August 29, 2003 | Ronald Jansen, Haiyuan Yu, Dov Greenbaum, Yuval Kluger, Nevan J Krogan, Sambath Chung, Andrew Emili, Michael Snyder, Jack F Greenblatt & Mark Gerstein
A Bayesian network approach was developed to predict protein-protein interactions (PPIs) in yeast using genomic data. The method integrates weakly associated genomic features, such as mRNA co-expression, co-essentiality, and co-localization, to generate reliable predictions. It also combines experimental datasets, which are often noisy, to improve accuracy. The approach uses Bayesian networks to probabilistically combine multiple datasets, allowing for the integration of diverse data types and handling of missing information. The method was validated with new TAP-tagging experiments and demonstrated higher accuracy than existing experimental datasets at given sensitivity levels.
The study used a gold-standard dataset of known protein complexes (MIPS complexes catalog) and synthesized negative gold-standard data from proteins in different subcellular compartments. The Bayesian network was trained on these datasets and used to predict interactions by calculating likelihood ratios based on the overlap of genomic features with the gold-standard. Predictions were made by comparing the likelihood ratio (L) to a threshold (L > L_cut), with L_cut set at 600 for high accuracy.
The method was applied to both existing experimental datasets (PIE) and de novo predictions (PIP) from genomic data. The PIE combined four high-throughput interaction datasets, while the PIP used genomic features like mRNA expression, biological function, and essentiality. The PIP showed higher sensitivity than the PIE, indicating better coverage of interactions. The results, termed probabilistic interactomes (PIs), provided a comprehensive view of yeast interactions, with PIP and PIE offering different levels of accuracy and coverage.
The study demonstrated that Bayesian networks outperformed voting procedures in integrating diverse data sources, especially when datasets were non-binary. The method was validated through TAP-tagging experiments, confirming several predicted interactions. The approach was also applied to other organisms, suggesting its potential for broader use in predicting PPIs. The Bayesian network's ability to handle different data formats and weights sources based on reliability made it a powerful tool for integrating genomic data into reliable PPI predictions.A Bayesian network approach was developed to predict protein-protein interactions (PPIs) in yeast using genomic data. The method integrates weakly associated genomic features, such as mRNA co-expression, co-essentiality, and co-localization, to generate reliable predictions. It also combines experimental datasets, which are often noisy, to improve accuracy. The approach uses Bayesian networks to probabilistically combine multiple datasets, allowing for the integration of diverse data types and handling of missing information. The method was validated with new TAP-tagging experiments and demonstrated higher accuracy than existing experimental datasets at given sensitivity levels.

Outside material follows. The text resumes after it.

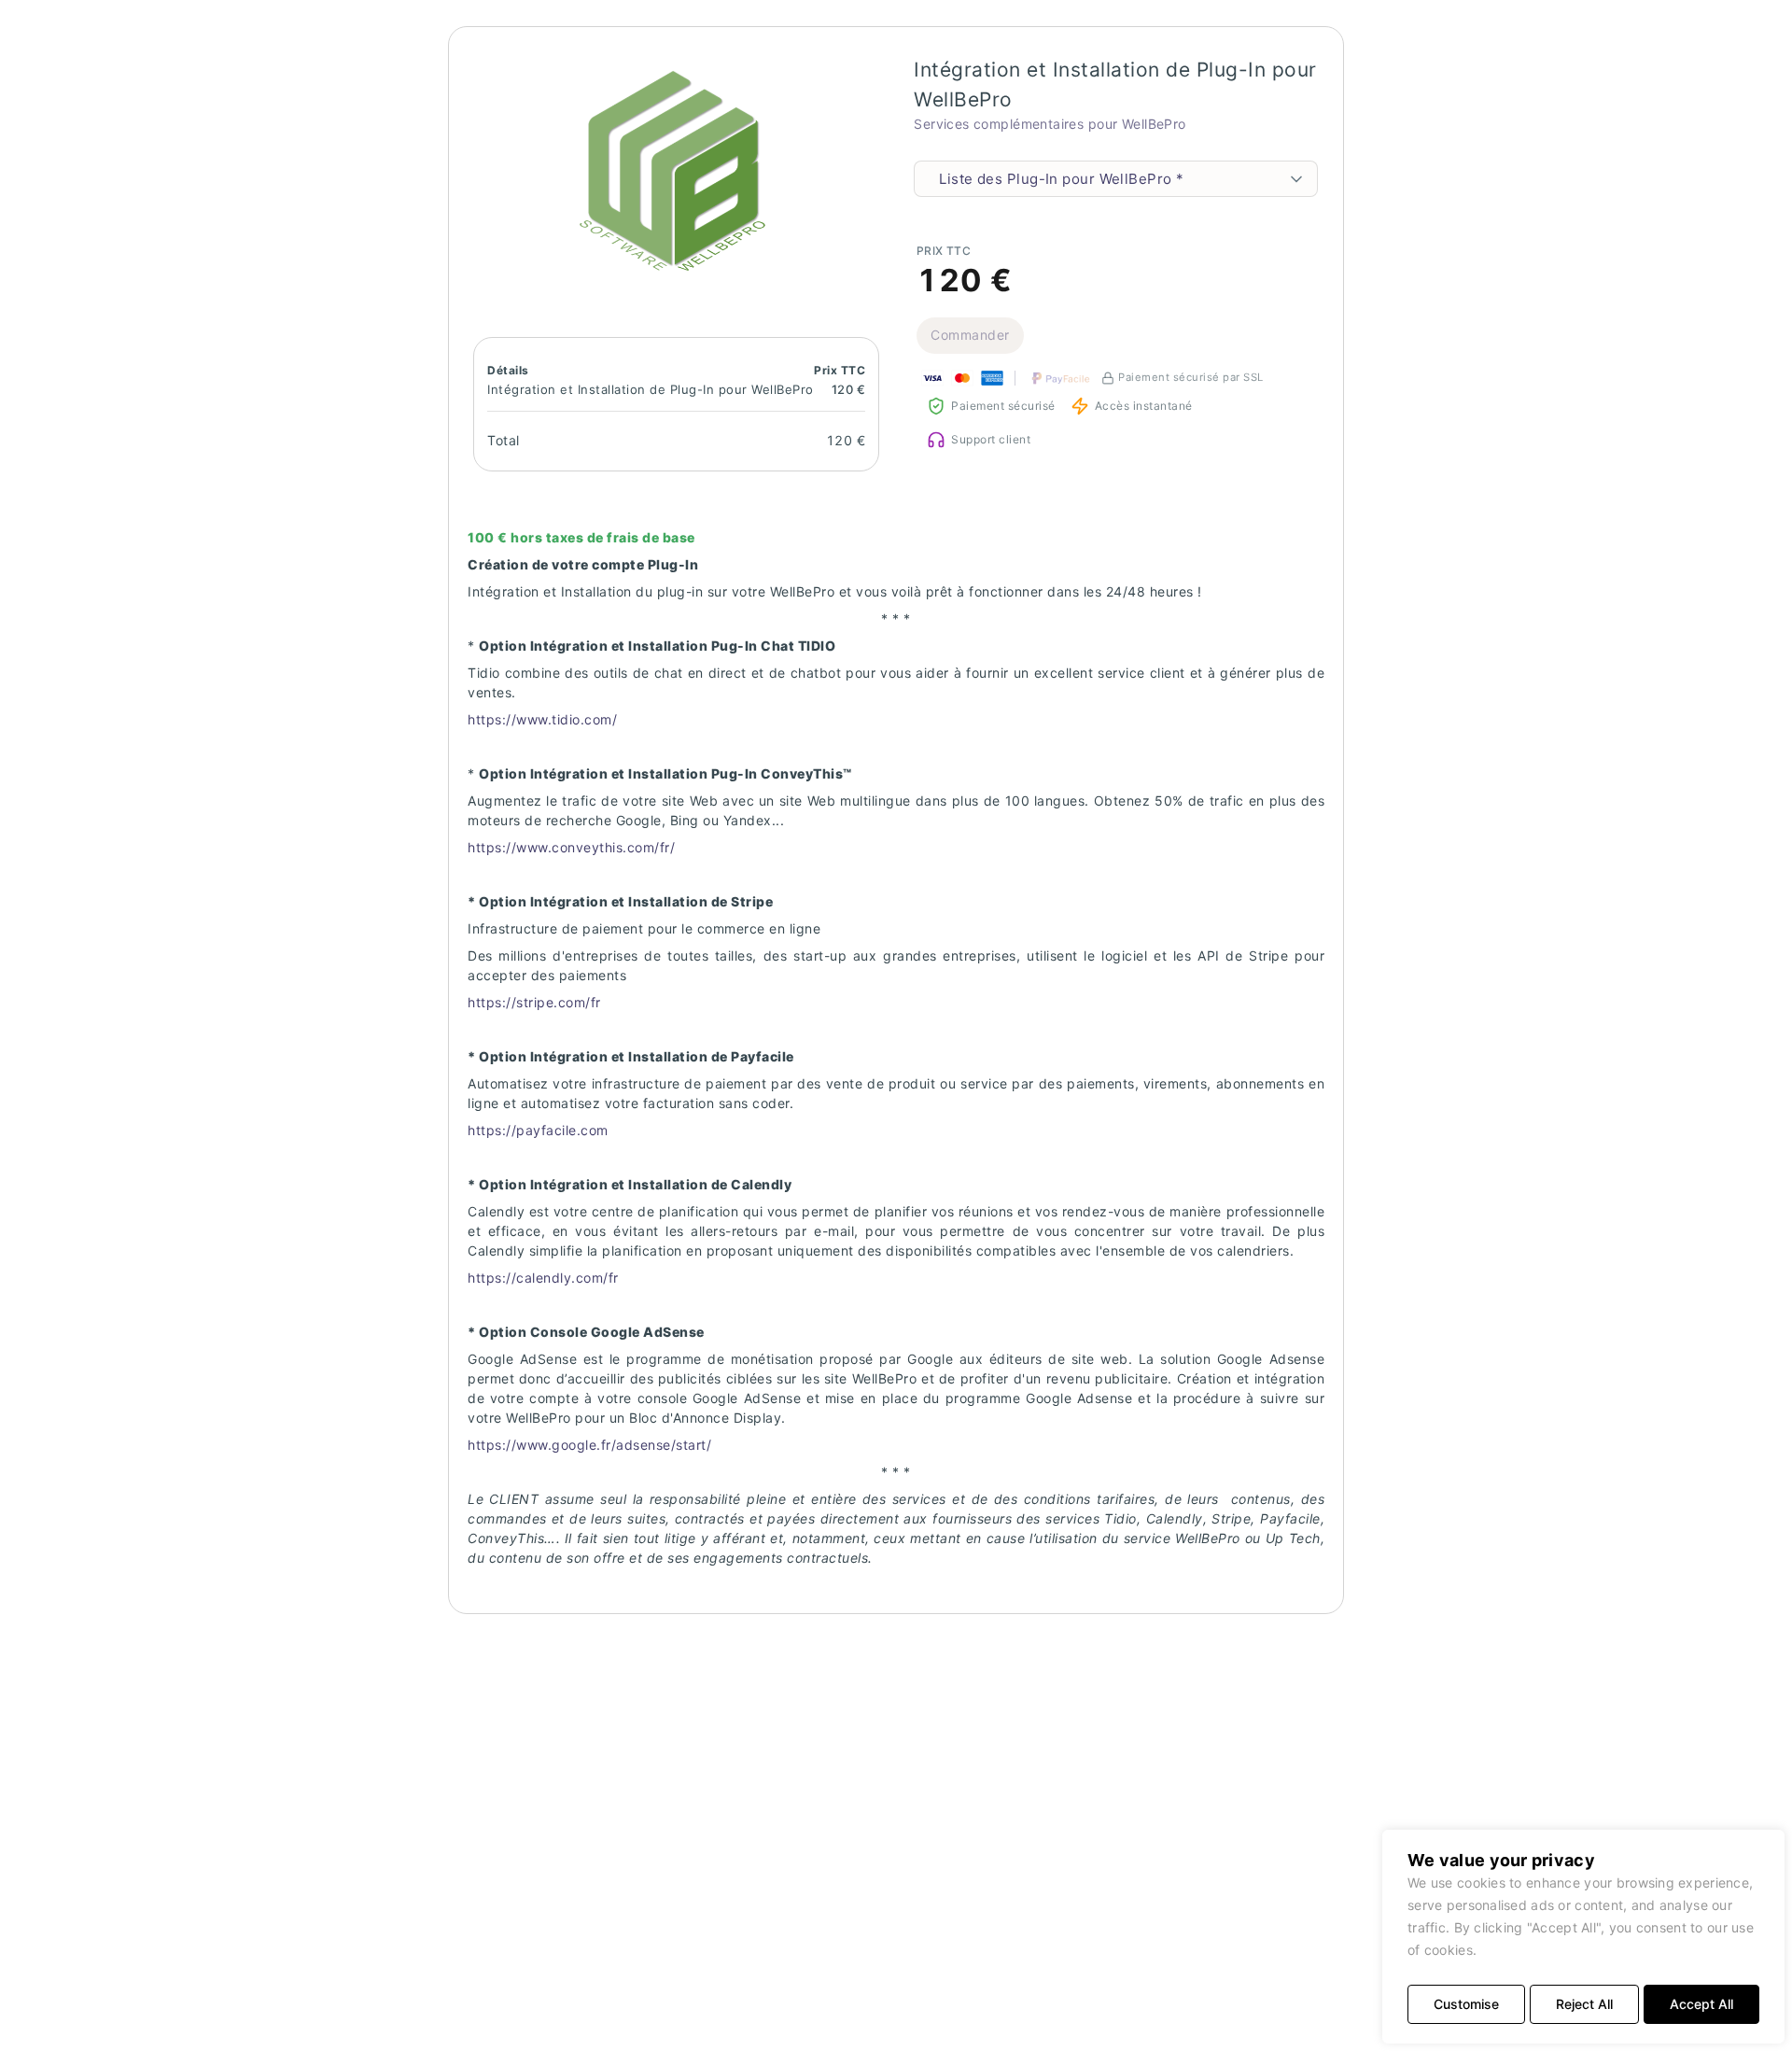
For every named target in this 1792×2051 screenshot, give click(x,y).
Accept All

The study used a gold-standard dataset of known protein complexes (MIPS complexes catalog) and synthesized negative gold-standard data from proteins in different subcellular compartments. The Bayesian network was trained on these datasets and used to predict interactions by calculating likelihood ratios based on the overlap of genomic features with the gold-standard. Predictions were made by comparing the likelihood ratio (L) to a threshold (L > L_cut), with L_cut set at 600 for high accuracy.

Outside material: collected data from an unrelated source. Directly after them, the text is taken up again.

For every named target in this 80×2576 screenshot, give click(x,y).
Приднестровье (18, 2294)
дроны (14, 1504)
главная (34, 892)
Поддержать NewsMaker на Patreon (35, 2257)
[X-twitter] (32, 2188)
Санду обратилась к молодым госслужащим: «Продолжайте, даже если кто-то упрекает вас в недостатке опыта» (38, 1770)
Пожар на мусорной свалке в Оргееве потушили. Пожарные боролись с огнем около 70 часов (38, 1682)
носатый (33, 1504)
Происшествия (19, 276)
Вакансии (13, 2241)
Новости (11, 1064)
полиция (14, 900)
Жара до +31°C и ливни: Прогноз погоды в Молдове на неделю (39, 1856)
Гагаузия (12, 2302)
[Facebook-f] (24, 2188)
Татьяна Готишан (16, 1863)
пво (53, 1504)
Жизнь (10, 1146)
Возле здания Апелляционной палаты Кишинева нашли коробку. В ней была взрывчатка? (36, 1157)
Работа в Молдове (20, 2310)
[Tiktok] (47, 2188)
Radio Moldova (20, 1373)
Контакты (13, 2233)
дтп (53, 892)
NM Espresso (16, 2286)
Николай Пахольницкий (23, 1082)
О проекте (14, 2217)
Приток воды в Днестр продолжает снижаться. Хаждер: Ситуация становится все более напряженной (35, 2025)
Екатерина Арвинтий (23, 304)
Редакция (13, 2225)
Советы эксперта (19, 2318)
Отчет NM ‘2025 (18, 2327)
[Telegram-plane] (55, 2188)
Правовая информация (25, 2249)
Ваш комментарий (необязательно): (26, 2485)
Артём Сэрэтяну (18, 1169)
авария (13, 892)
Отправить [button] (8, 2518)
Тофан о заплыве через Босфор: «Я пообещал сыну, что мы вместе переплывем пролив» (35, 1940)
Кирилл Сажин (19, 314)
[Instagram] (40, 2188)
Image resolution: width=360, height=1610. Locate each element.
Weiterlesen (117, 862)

The method was applied to both existing experimental datasets (PIE) and de novo predictions (PIP) from genomic data. The PIE combined four high-throughput interaction datasets, while the PIP used genomic features like mRNA expression, biological function, and essentiality. The PIP showed higher sensitivity than the PIE, indicating better coverage of interactions. The results, termed probabilistic interactomes (PIs), provided a comprehensive view of yeast interactions, with PIP and PIE offering different levels of accuracy and coverage.
The study demonstrated that Bayesian networks outperformed voting procedures in integrating diverse data sources, especially when datasets were non-binary. The method was validated through TAP-tagging experiments, confirming several predicted interactions. The approach was also applied to other organisms, suggesting its potential for broader use in predicting PPIs. The Bayesian network's ability to handle different data formats and weights sources based on reliability made it a powerful tool for integrating genomic data into reliable PPI predictions.